You may remember that when COVID hit and sales tax revenues plunged, the city closed the swimming pool/gym. We city councilmembers got a world of complaints. The Moab Recreation and Aquatic Center is the city’s most popular amenity and unfortunately the most expensive to run. It’s always lost money despite user fees. (It’s now partially open.)
It turns out there is one more sales tax the city can impose if residents so approve: Proposition 8, also called the Recreation, Arts, and Parks (RAP) tax. It’s quite modest: 0.1% or a dime for every $100 spent at a local shop, restaurant or overnight accommodation.
Since unprepared food and gasoline are exempt, it will most heavily hit visitors. In a normal (non-COVID) year we expect it will raise $300-400K.
While it may be spent on city recreational, cultural or zoological programs or facilities, expect it to go towards the MRAC, Moab Arts and Recreation Center, sports programs and parks. You can participate in its distribution, as always, during the city’s annual budgeting process. The tax expires after 10 years and may only be renewed with additional voter approval.
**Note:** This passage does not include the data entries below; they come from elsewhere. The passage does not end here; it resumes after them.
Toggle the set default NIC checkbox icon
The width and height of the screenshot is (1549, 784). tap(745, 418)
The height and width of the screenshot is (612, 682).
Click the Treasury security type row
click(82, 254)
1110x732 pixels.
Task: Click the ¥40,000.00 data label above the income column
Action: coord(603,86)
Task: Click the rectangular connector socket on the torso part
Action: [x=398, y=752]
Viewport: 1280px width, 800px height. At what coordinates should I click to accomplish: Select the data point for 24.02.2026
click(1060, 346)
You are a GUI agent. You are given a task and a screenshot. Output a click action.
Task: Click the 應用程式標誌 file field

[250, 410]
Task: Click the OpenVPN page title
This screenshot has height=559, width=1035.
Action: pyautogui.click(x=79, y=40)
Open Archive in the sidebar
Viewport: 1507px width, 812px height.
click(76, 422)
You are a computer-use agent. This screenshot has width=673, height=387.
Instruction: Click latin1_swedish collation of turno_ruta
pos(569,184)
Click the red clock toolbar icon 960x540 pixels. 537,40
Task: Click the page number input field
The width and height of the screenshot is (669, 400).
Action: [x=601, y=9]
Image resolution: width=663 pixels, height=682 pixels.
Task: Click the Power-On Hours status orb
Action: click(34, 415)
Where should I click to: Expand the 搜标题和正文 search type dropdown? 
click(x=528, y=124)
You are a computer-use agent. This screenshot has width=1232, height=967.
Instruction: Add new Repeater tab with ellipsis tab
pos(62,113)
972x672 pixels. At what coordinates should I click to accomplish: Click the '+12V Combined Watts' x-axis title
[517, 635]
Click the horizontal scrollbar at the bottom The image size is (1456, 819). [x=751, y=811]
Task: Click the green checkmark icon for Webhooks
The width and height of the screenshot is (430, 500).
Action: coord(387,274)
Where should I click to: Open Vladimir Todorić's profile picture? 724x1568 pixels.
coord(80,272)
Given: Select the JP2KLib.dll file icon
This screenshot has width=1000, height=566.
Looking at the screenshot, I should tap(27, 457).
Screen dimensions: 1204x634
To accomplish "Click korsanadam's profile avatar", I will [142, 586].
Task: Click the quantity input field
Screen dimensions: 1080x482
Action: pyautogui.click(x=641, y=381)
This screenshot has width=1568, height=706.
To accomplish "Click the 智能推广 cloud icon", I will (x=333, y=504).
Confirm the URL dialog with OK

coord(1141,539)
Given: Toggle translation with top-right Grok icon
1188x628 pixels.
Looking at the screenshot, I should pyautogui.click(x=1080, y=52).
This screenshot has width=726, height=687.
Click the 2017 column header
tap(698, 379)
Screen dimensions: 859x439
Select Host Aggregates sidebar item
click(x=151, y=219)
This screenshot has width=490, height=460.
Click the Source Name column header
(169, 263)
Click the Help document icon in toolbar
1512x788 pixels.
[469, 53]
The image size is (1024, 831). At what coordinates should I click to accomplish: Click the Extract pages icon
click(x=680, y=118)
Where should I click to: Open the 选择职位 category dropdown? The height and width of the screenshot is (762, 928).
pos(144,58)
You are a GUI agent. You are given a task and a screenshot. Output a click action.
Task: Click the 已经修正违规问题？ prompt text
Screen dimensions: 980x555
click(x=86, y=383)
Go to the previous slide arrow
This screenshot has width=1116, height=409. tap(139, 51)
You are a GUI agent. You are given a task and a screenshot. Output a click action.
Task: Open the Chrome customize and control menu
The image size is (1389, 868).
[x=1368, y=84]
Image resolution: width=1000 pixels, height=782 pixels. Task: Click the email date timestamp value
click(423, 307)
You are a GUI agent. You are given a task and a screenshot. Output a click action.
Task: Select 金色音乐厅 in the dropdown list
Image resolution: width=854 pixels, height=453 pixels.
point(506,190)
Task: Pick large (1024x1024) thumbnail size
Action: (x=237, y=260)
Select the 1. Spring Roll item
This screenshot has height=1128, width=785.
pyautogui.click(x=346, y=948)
In my two and a half years on the Moab City Council, I constantly see how we all love our recreation amenities, but we much prefer that somebody else pay for them. That implies that visitors pay the bills, which in turn begets hotels, short-term rentals and choked roads, a downside of industrial tourism. This proposed sales tax will cushion the revenue that supports recreation in the event of unusual loss of visitation like this year. Much the same argument can be applied to a potential modest future municipal property tax (virtually every other city in Utah has one), but that is a public discussion for another day.
Nobody likes taxes. But this one is largely paid by visitors, is not burdensome and helps the city where it most needs help: keeping popular public recreation, arts and parks healthy.
I encourage you to vote FOR Proposition 8 on your November ballot. Support local recreation!